Para além de ficar multibilionária e morta, era isso que ela queria, ser de todos nós? E não houve ninguém com dois palmos de testa que desde 2000 até agora não tivesse analisado o vazio psicológico da Coisinhaboa? Estiveram todos demasiado ocupados a sugá-la na sua falta de maneiras, ignorância e dramatismo, a "vizinha do lado" de toda a gente por empréstimo, que , para salvação de todos, se imola na televisão? Como há 2000 anos, por outros métodos... Por aí entramos na necessária heresia dos meios de comunicação. Eles elegem os deuses e fazem-nos cair.
Em benefício de quem, senão das audiências? E, se é em benefício das audiências, quer dizer que o Truman Show passou para a vida real, e não apenas o 1984? Dêem-lhes alguma coisa para eles ficarem mansinhos, enquanto a gente trata das coisas?
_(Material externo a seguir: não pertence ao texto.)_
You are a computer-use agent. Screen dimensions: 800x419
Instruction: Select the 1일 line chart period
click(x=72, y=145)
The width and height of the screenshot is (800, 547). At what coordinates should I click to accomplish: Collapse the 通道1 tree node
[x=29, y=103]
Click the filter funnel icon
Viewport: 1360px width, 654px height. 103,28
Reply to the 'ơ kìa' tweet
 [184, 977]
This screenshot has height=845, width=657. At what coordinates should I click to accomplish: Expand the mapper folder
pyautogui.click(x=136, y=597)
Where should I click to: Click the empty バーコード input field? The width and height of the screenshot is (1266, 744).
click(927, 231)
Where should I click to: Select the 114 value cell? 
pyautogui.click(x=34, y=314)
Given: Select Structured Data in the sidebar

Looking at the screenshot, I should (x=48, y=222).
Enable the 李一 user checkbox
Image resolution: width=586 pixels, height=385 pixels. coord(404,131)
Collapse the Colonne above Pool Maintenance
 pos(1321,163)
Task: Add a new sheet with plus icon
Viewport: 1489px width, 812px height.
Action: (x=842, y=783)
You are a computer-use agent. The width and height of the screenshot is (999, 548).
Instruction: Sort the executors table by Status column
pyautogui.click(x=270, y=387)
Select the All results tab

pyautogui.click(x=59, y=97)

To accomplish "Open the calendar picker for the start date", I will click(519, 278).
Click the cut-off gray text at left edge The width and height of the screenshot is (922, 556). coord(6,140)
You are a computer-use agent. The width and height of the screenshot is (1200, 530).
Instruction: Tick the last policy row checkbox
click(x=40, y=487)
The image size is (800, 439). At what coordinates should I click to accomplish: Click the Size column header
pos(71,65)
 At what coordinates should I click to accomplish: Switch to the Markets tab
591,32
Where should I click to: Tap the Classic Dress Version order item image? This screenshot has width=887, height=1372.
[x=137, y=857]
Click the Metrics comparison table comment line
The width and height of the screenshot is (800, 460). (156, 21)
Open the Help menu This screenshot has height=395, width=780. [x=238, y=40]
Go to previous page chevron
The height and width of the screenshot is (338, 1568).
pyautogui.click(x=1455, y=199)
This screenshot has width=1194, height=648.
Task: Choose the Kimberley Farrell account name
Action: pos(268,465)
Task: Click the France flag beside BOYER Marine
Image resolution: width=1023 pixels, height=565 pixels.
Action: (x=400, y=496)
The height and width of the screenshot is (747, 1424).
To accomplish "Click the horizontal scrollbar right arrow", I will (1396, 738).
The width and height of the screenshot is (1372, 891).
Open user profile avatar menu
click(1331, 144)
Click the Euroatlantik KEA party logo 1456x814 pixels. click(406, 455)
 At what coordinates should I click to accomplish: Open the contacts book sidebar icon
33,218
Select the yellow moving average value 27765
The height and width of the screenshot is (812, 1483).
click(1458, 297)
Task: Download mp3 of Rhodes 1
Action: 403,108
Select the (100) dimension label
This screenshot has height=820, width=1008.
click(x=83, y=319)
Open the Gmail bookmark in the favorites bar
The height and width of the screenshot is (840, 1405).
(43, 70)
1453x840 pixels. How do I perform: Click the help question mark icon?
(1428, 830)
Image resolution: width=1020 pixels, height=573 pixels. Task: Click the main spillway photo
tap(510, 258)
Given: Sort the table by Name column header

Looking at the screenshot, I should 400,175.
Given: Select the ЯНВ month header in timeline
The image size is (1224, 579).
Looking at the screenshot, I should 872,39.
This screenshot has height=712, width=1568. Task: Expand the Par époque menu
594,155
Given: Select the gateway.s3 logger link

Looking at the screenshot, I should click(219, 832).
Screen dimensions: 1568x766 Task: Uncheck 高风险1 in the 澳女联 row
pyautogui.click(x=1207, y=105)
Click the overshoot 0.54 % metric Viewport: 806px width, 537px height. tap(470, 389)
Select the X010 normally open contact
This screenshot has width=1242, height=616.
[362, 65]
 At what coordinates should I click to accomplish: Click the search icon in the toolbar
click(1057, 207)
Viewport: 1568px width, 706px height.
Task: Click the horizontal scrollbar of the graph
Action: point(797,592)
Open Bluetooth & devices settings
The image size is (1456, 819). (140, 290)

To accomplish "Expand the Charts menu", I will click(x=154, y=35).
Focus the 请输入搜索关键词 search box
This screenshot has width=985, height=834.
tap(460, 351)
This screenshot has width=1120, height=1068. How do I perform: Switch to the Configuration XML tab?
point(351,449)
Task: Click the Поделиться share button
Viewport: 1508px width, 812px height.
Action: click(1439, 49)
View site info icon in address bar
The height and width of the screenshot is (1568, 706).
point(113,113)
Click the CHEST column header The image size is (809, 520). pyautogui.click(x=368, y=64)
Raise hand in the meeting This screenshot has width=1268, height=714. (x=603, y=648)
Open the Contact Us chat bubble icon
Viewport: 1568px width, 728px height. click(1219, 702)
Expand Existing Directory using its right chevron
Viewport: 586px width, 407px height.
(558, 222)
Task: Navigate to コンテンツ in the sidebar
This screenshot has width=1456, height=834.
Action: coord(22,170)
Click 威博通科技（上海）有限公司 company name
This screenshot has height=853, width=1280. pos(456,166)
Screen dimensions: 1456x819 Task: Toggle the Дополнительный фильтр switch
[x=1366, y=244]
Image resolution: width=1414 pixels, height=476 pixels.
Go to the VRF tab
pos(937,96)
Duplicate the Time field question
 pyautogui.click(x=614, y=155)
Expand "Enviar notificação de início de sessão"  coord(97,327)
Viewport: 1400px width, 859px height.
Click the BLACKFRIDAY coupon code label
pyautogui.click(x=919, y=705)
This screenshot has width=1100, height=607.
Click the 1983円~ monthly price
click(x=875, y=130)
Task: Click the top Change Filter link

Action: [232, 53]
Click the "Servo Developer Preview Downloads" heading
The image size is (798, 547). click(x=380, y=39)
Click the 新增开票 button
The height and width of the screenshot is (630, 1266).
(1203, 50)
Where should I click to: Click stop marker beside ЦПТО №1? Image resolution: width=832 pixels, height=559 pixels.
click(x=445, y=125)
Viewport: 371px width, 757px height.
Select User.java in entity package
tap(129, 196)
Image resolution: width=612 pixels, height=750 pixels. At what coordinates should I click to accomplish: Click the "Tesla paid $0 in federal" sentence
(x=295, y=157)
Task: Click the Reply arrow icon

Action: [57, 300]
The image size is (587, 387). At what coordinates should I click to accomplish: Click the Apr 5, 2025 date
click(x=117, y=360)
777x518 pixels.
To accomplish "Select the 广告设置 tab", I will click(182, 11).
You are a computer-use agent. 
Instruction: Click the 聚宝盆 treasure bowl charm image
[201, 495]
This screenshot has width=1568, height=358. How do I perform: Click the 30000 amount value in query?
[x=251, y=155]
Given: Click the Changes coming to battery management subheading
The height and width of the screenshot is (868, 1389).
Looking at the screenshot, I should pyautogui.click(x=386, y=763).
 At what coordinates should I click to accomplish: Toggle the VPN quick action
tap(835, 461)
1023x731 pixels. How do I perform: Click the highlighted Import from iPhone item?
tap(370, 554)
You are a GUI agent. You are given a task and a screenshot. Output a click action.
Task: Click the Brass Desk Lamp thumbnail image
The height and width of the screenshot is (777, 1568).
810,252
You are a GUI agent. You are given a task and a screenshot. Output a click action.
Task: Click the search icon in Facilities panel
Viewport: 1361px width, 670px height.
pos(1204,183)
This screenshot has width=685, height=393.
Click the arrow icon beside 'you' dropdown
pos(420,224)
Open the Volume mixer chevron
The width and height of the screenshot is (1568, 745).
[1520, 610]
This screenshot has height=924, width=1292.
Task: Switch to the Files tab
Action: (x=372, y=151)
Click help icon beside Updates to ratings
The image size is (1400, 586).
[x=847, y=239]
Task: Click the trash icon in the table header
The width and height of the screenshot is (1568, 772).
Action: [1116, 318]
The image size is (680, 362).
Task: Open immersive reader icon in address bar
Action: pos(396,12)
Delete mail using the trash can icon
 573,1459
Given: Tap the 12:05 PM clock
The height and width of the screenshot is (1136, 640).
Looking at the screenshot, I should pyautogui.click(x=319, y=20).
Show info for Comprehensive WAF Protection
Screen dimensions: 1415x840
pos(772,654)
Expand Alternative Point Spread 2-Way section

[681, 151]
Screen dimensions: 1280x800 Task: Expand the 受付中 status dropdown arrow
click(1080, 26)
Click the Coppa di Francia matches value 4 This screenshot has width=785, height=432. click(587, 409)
Vê-se bem como as coisas têem sido tratadas, no sentido da ganância e do desespero. Qualquer sistema biológico ou físico (etc) tem energia e entropia (caos). É uma lei universal que a entropia aumenta sempre, por mais que se tente o contrário. E quando nem sequer se tenta... chega-se ao dia de hoje, tal e qual como ele é.
Uma outra face da mesma sede de protagonismo a roçar o mau gosto descobri muito por acaso. Estava a pesquisar imagens do Google sobre relógios, e encontrei uma bela fotografia do relógio da Gare/museu d'Orsay, em Paris, com uma boa definição.
Para guardar a fotografia abri um blog, por acaso dum cidadão português e tripeiro. O nome do blog - "I love the smell of quimio by the morning". #$%$#&%$ Auspicioso.
Em preâmbulo, sabe-se que o dito homem conta como 3 os seus tumores (malignos), o que não é bem verdade, 1º um carcinoma das cordas vocais (ou da laringe lá perto), 2º, um carcinoma do pulmão, 3º, a recaída do segundo.
E depois as crónicas esforçadíssimas do dia a dia de quem sempre se alimentou e continua a alimentar a álcool e tabaco. Esforçadíssimo tb o tratamento, sempre feito em França, nada com os mandraços do SNS. O dia em que foi apanhado pela polícia francesa com excesso de álcool a conduzir. Os dias das tesouradas à máquina zero.
Pergunto-me, será que ele próprio não reparou que não parece ter 50 e tal anos mas oitenta nos dias bons? Se o destino ironiza connosco, temos que fazer humor negro, tão negro que nem chega a ter piada?
É porque, quando se faz quimio, quase sempre deixa de se ter smell para qualquer coisa, já não falando dos maços aditivados. Eu não sou purista da causa, mas há coisas que me indignam. Lá que o homem lhe apeteça sadicamente gozar com a sua vida, é lá com ele.
Gozar com coisas muito sérias é com todos nós. Por essas e por outras é que eu própria gostava de ser mais info-excluída. O miolo ferve demais com esta gente obtusa que ainda por cima pensa que está a mandar uma mensagem.